Hi, I observed that a lot of data is being cached while generating the batches. I am not clear about what data is being cached and why do we need to do so. Can you help me understand?

lissyx · November 19, 2019, 8:44am

Have you had a look at DeepSpeech.py and util/feeding.py where caching happens?

young_dumb21 · November 19, 2019, 8:49am

Yes, I have looked at it and as per Tensorflow documentation, the cache() function caches the elements of the Dataset. But I am observing that after every epoch, the size of the cache file is increasing, so, I thought, maybe something else is also being cached. Because if it is caching only the elements of the dataset, then, maybe it does not need to cache again after the first epoch.

lissyx · November 19, 2019, 8:53am

But then you erase epoch (n-1) with epoch (n) data, and when you go for a new training, then your cache does not contain what you expected. Or am I misunderstanding your assertion ?

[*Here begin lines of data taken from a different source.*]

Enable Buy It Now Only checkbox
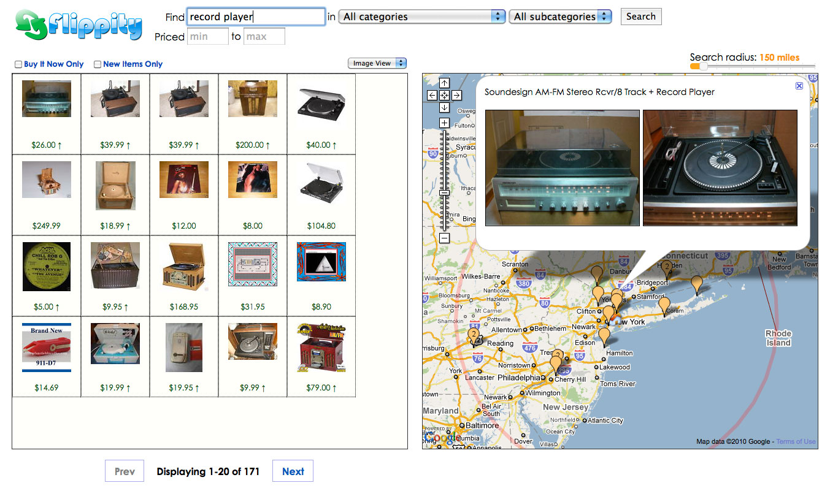Viewport: 830px width, 491px height. pos(18,64)
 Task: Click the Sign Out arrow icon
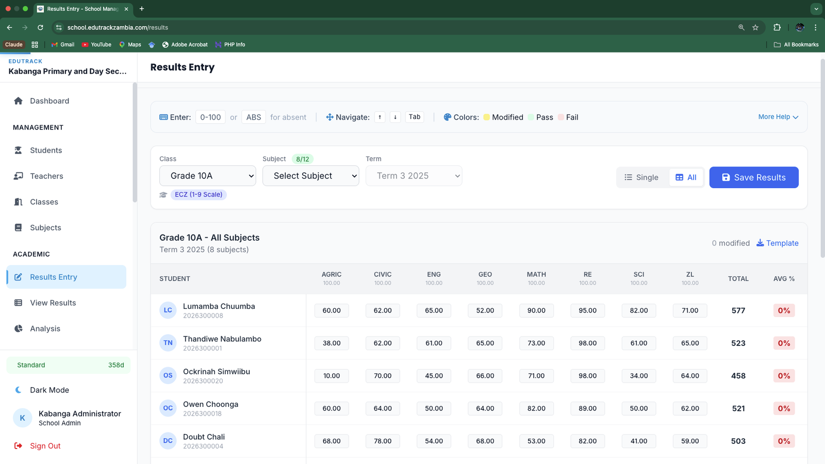click(19, 446)
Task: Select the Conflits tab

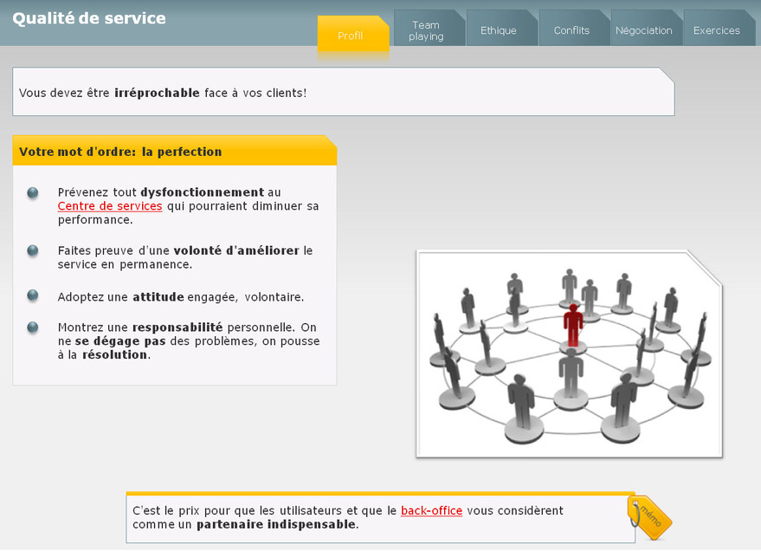Action: point(571,30)
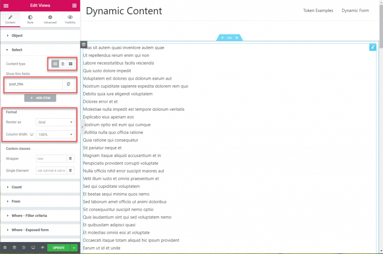Viewport: 383px width, 254px height.
Task: Open the settings gear in bottom bar
Action: click(5, 248)
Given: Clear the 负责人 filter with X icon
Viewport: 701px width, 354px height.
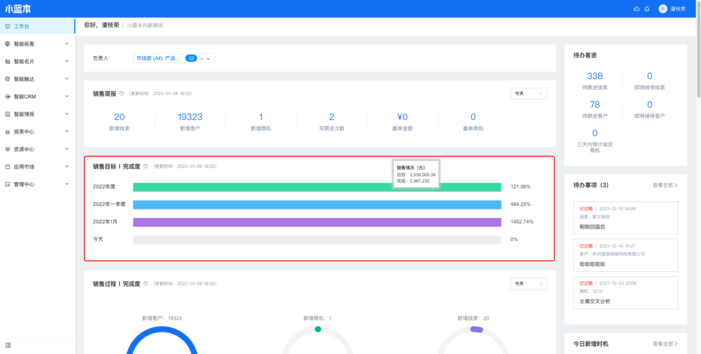Looking at the screenshot, I should (202, 58).
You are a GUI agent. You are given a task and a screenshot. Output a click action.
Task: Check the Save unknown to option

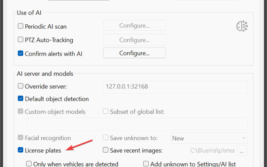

young_dumb21 · November 19, 2019, 8:57am

Then what is the purpose of caching if we erase previous epoch’s data? Because once a dataset sample has been sent to the model then it won’t be required again until next epoch and if we are erasing the cache after every epoch then dosen’t it make the caching process redundant?

What I am trying to ask is why is the model caching the elements at every epoch, what is the purpose of this?

reuben · November 19, 2019, 9:01am

It is not supposed to be caching on every epoch, what you’re seeing is probably a bug. But as you can see from our code, all we do is call tf.data.Dataset.cache. So if it is a bug, it’s on TensorFlow’s end. Are you caching to disk or memory? Do you specify the --feature_cache flag when training?

shan18 · November 19, 2019, 9:07am

Earlier we were trying to cache to memory which was causing memory overflow when we used sorted wav files. I raised this issue on GitHub where you suggested to use the --feature_cache flag.
After using the --feature_cache flag to cache into disk, the memory issue was resolved but then we saw that the cache file size is increasing after every epoch so we were just curious as to what was being cached what was the purpose of caching.

lissyx · November 19, 2019, 12:07pm

That was exactly my point. Looks like I should avoid providing support before getting coffee. Mixed epoch and batch in my mind …